The situation of surgical delivery in Canada has been described by Dr. David Urbach the functional equivalent of “hundreds or thousands of surgeons operating their own private business, managing their own waitlist of patients” (Lindsay & Barak, 2023). Importantly, this structure favours competition rather than collaboration and resource sharing, which falls short of an equitable and maximally effective response to patient need. There are also upstream equity-based problems that fall to practitioners when surgery is delivered in this way: in non-centralized surgical delivery, patients are referred to individual surgeons for surgery by other providers. A 2022 cross-sectional study found that female surgeons receive less referrals than male surgeons, and that the referral pattern from male physicians in particular favours male surgeons, a pattern that does not change even when more women enter surgical disciplines (Dossa et al., 2022). A further equity consideration concerns the patients who, for reasons beyond their control, have difficulty reaching specialized care in the first place.
The burdens of the pandemic on surgical backlogs have resulted in calls to action to centralize, and initiatives to trial centralization where it is possible are underway (Ontario Health, 2023).
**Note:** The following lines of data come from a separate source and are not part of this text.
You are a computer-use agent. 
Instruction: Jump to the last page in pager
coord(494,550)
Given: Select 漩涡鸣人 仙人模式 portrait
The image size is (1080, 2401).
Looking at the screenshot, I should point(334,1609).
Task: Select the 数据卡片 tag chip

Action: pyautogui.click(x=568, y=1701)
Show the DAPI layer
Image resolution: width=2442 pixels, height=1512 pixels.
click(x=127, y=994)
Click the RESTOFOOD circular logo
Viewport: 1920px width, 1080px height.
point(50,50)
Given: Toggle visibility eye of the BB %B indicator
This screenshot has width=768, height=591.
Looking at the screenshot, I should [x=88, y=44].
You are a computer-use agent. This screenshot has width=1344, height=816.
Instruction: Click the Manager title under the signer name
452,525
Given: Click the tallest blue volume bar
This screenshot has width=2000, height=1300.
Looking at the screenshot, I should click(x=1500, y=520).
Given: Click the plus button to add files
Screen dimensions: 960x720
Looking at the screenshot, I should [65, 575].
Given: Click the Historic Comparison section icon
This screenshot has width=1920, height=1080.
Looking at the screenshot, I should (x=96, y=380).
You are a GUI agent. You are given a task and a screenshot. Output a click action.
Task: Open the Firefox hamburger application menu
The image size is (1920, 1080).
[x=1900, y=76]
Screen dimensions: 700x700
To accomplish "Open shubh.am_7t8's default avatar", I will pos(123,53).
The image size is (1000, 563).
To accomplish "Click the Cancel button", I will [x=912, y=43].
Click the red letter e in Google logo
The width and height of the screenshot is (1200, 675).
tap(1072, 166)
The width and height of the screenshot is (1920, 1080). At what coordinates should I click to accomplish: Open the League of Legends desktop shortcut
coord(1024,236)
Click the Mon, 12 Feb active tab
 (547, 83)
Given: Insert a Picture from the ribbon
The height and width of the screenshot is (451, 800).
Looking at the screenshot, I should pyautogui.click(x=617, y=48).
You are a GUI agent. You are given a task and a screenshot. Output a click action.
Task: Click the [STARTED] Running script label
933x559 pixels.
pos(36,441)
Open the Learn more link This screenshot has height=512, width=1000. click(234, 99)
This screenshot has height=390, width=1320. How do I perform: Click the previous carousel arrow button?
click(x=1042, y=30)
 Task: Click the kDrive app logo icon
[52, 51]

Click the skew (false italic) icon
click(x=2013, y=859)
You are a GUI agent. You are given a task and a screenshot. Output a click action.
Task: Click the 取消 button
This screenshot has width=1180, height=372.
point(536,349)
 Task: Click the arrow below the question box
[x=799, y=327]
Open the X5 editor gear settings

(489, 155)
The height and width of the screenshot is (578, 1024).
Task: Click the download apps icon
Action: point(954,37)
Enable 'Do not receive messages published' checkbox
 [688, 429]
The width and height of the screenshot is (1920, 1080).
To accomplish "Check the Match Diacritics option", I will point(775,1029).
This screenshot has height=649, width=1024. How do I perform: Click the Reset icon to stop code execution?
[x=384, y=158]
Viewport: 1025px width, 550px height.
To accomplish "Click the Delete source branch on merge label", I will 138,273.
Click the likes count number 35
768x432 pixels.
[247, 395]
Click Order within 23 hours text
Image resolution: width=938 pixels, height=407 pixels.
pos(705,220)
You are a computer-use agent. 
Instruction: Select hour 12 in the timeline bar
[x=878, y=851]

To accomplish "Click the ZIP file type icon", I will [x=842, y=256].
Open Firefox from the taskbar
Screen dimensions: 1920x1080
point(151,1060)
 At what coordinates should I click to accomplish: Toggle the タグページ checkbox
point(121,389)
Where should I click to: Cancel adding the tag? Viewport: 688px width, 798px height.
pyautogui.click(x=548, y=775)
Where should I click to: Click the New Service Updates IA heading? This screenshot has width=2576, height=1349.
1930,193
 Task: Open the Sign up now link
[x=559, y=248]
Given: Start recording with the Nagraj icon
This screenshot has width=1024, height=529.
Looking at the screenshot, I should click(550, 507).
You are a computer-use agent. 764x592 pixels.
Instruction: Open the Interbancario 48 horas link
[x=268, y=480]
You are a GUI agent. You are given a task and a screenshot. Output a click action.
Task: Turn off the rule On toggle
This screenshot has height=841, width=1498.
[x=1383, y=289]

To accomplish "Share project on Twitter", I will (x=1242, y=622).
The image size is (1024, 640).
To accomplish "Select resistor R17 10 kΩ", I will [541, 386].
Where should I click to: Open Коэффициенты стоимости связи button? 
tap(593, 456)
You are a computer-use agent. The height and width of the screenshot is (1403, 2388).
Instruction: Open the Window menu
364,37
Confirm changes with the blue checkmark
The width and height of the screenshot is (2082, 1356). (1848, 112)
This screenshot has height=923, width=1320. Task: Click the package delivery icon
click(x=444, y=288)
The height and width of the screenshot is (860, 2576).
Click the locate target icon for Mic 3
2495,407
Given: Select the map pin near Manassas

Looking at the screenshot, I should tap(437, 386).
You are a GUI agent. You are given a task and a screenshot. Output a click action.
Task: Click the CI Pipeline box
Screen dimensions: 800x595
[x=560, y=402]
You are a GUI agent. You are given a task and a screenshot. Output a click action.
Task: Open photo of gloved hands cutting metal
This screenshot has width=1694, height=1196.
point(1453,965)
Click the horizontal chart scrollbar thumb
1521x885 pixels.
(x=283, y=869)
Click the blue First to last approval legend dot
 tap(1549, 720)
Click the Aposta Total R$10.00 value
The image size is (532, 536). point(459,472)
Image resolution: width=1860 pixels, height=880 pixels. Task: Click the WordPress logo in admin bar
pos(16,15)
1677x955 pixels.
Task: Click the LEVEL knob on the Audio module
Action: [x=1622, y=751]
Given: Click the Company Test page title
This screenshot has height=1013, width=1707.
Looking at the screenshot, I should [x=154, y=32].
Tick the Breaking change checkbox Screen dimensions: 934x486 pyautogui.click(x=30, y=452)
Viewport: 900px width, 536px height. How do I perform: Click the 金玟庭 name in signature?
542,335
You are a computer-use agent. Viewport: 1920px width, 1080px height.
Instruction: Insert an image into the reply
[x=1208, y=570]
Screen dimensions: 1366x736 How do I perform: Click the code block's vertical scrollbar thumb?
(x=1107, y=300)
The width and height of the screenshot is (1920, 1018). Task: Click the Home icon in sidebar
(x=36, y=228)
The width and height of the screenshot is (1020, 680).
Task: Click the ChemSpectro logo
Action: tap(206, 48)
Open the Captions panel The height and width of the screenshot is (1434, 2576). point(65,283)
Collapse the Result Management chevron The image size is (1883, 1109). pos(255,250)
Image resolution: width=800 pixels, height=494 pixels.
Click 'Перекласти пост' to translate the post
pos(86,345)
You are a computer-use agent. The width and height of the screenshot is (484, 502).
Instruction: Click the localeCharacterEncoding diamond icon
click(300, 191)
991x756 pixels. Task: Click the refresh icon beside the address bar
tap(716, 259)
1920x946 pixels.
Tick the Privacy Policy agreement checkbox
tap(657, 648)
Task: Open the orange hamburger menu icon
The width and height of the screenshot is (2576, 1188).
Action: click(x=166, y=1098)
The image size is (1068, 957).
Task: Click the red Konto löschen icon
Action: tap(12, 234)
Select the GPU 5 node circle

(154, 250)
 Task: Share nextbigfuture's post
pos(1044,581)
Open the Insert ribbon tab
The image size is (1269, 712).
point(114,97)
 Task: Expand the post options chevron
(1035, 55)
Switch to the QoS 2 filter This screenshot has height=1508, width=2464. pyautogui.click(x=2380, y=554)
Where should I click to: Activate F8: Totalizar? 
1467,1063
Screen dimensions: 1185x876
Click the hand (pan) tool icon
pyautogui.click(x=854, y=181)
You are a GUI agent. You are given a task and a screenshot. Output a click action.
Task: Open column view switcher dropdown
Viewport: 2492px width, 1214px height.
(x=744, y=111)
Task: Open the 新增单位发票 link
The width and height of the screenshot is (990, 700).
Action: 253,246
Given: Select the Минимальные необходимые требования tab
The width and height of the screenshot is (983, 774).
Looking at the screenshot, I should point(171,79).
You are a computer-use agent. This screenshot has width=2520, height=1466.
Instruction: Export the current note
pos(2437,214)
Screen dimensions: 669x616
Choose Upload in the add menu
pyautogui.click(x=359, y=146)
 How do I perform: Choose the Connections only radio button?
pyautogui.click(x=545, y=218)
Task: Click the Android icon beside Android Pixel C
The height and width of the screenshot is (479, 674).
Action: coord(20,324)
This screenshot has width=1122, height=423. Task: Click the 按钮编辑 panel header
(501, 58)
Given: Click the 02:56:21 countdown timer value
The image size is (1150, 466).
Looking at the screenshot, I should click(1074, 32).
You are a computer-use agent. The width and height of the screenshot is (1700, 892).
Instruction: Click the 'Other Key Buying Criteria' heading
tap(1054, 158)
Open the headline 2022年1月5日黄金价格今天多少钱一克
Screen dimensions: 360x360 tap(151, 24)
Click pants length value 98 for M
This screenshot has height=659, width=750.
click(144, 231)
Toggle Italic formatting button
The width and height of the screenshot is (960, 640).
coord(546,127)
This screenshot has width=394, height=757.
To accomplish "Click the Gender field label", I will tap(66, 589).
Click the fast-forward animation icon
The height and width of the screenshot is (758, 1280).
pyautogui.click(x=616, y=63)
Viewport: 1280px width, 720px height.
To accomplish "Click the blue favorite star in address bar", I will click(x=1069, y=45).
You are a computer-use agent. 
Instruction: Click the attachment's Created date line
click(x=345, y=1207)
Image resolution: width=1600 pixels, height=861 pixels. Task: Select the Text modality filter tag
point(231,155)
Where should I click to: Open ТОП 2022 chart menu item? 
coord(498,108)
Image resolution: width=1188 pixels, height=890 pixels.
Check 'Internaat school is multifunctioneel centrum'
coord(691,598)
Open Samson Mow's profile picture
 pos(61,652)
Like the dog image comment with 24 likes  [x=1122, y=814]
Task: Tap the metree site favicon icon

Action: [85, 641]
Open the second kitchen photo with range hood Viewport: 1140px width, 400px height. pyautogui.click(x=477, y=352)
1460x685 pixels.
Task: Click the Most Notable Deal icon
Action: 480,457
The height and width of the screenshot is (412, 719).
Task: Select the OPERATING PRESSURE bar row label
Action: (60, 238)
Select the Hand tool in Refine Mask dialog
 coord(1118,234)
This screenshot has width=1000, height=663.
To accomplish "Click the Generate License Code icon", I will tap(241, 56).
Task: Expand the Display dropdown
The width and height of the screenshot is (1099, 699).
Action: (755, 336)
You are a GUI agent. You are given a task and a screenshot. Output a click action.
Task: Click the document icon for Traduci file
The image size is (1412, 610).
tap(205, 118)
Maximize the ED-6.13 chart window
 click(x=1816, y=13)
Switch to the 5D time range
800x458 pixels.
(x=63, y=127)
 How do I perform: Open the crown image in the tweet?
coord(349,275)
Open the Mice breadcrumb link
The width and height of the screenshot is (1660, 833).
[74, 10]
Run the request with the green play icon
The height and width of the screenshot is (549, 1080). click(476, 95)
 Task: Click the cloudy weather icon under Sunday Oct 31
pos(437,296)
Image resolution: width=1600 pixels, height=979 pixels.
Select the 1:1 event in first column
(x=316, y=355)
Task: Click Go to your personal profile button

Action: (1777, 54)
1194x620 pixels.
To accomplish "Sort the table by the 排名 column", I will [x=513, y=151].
Resolving the waitlists is a multifaceted problem, and while explicit ethical attention to these issues will not alone reduce the backlogs, it must be part of ongoing efforts to do so. We will now turn to our exploration of the existing ethics materials related to ‘normal’ resource allocation and prioritization contexts like surgery in Canada.
Ethics of Surgical Resource Allocation and Prioritization
Exploring the Landscape
After developing an Ethics Framework that contains ethical support for surgical prioritization (Wiebe et al., 2023), we sought to understand whether other paediatric centres across Canada had done the same. We already had access to ethics-related documents (guidelines, frameworks) from three other Ontario centres through a meeting of provincial partners to discuss the paediatric surgical backlog. Each of these documents provided guidance for surgical prioritization: two were specific to the context of surgical resource allocation and prioritization, while two focused on normal ‘clinical activities’ more broadly, which is inclusive of surgical resource allocation and surgical prioritization. Importantly, our centre was the only exclusively paediatric centre, as the other three provide both adult and paediatric services.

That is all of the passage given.